かつては汲み取り式だったから(もちろんいまもって汲み取り式の家もあるだろうが)紙を落とせば、その紙の容量が多かったとも言える。とりわけこのことは以前記したことだが、母は、外便所の片隅に箱を置いて、使った紙をそこに捨てていたものだ。もちろん子どもたちに積極的にそこに紙を捨てろとは言わなかったが、母にとっては汲み取り料を少しでも減らそうという気持ちがあったに違いないし、火を燃やす時の火付け紙に使っていたふしもある。大昔というよりは、30年ほど前のことである。とりわけ外便所に置いていたのは、は母が多用していたせいかもしれない。けして中国や韓国のトイレ事情を知っていて真似たわけではない。

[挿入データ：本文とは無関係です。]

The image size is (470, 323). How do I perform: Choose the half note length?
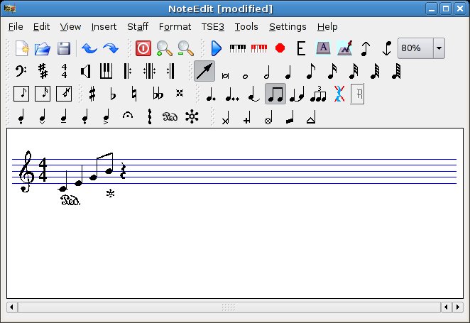pyautogui.click(x=267, y=71)
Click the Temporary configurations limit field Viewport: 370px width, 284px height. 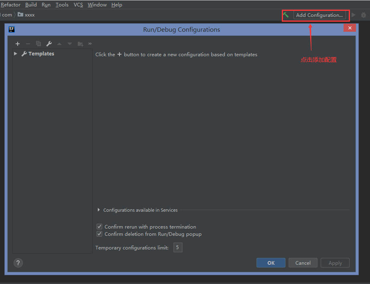tap(178, 247)
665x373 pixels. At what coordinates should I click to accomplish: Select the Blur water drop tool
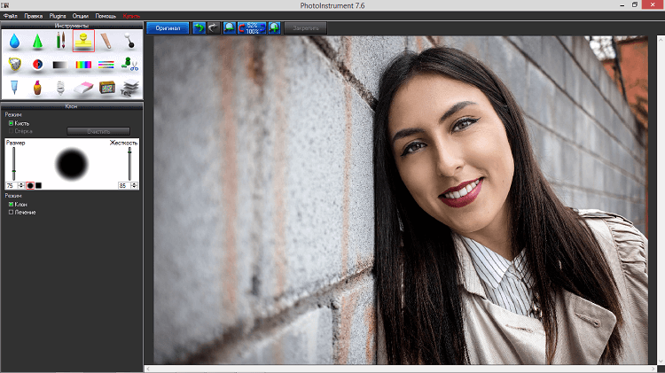pyautogui.click(x=14, y=41)
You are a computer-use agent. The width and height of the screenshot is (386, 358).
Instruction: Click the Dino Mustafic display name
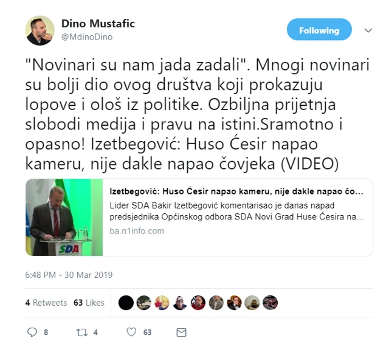(98, 24)
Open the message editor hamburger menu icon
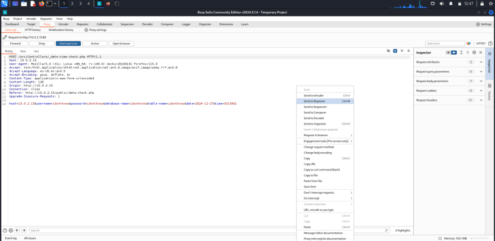Viewport: 495px width, 241px height. pos(408,51)
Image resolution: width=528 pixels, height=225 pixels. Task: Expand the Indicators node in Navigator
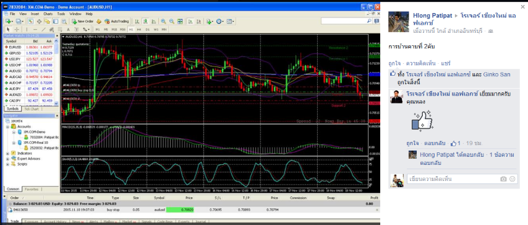click(x=7, y=153)
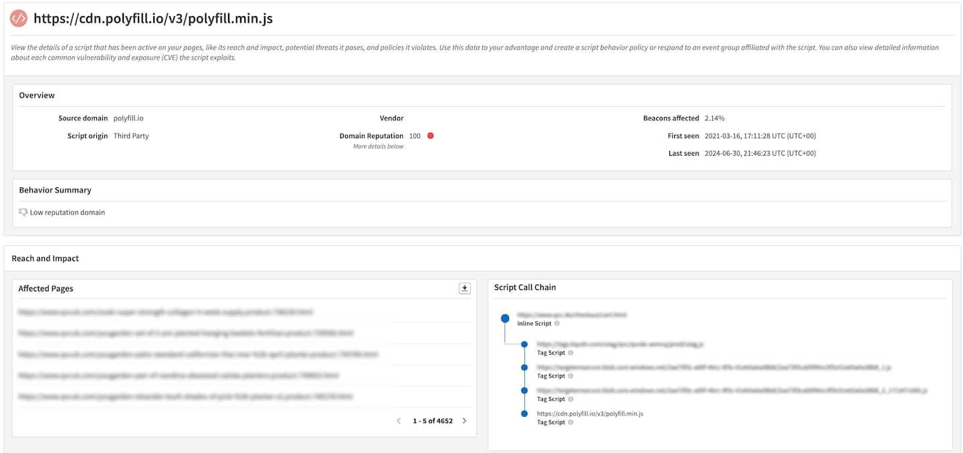
Task: Click cdn.polyfill.io link in Script Call Chain
Action: point(590,414)
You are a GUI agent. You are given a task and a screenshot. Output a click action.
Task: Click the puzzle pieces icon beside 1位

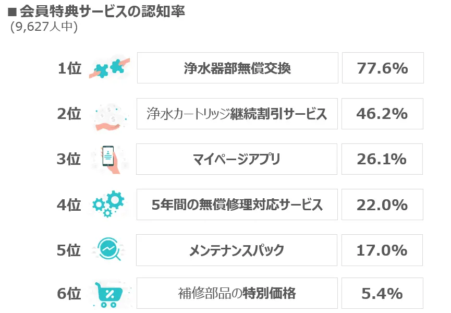[109, 68]
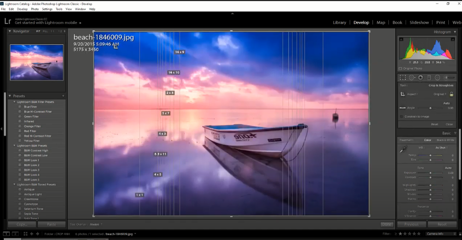Image resolution: width=462 pixels, height=240 pixels.
Task: Collapse the Histogram panel
Action: 455,32
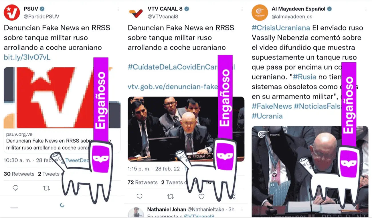View the 30 Retweets list
372x218 pixels.
click(x=19, y=174)
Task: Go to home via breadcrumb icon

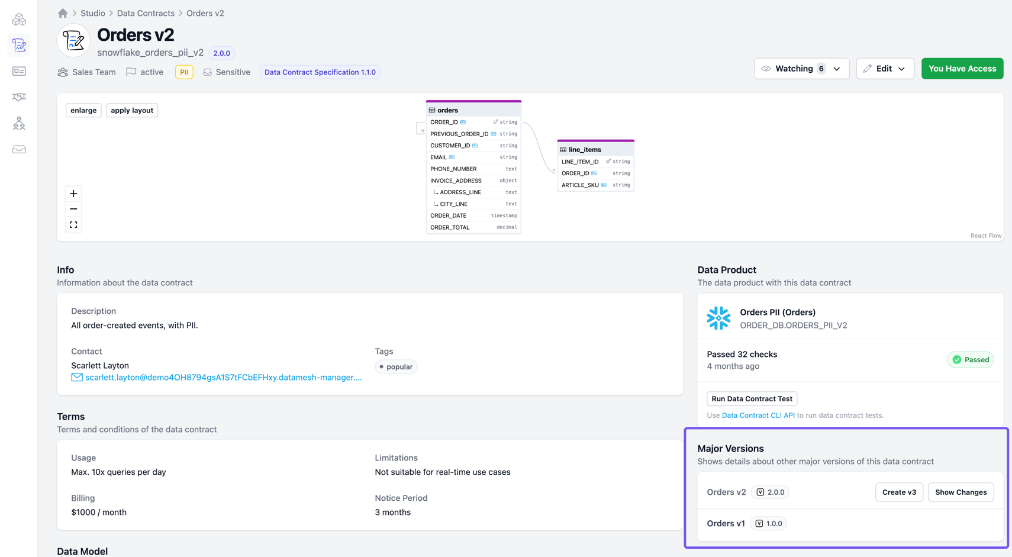Action: coord(63,13)
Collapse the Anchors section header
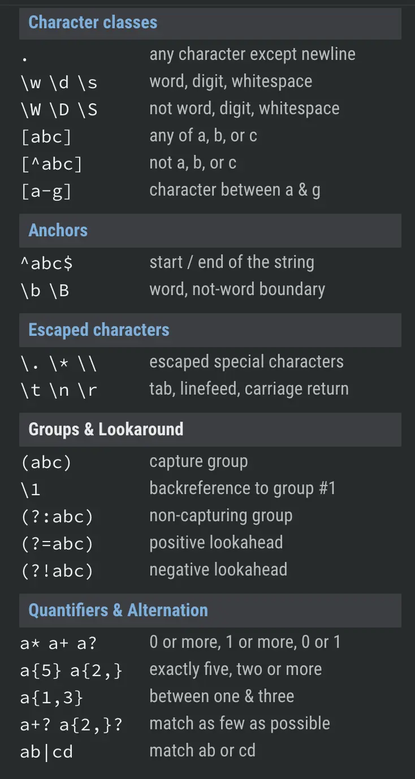 point(210,231)
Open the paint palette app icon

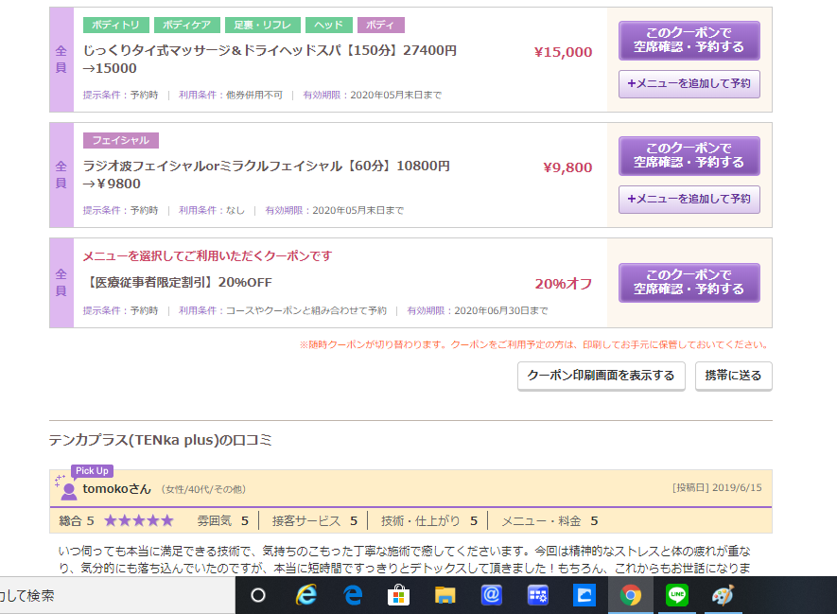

倉石美都氏は、『現在学研究』1号(現在学研究会 平成30年10月1日発行)において、「トイレ空間からみた韓国人の清潔観」を発表している。その中で韓国においては平昌オリンピック以前までは、トイレにトイレ内に備え付けのゴミ箱に捨てるように指示がされていたという。たとえば「便所に捨てると大惨事がおきます。トイレットペーパーはゴミ箱に、必ず、絶対、無条件で、捨ててください」という具合に。しかし、オリンピックを機会にこうした注意書きに変化が起き、現在は便器に流すようにという指示が普通になったようだ。今でこそ日本においても「トイレットペーパーのみ利用してください」という注意書きは見なくなったが、下水の普及段階にはよく目にした貼り紙である。現在はトイレで使う紙はトイレットペーパーというのが当たり前になっているだけに、流すのも当たり前ということになっている。ウィキペディアにおいても「下水道に流すか否か」という項が立てられていて、その中で「トイレットペーパーが水に溶けない紙だったり、排水設備や管路の詰まりや堆積物などに深く関係して、インフラストラクチャー上の都合と流通品の品質の如何で、国家・地域によって、差異が極めて大きい。」と記している。さらに「中華圏(中国本土〈香港と澳門を含む〉と台湾)では、水洗式便所にトイレットペーパーを流すのは非文明的・非常識な行為とされていて、それ以前の社会全体が貧しかった時代から使っていた新聞紙と同様、ごみ箱に捨てるのが社会良識となっている」としている。同じことが韓国でもあったというわけだ。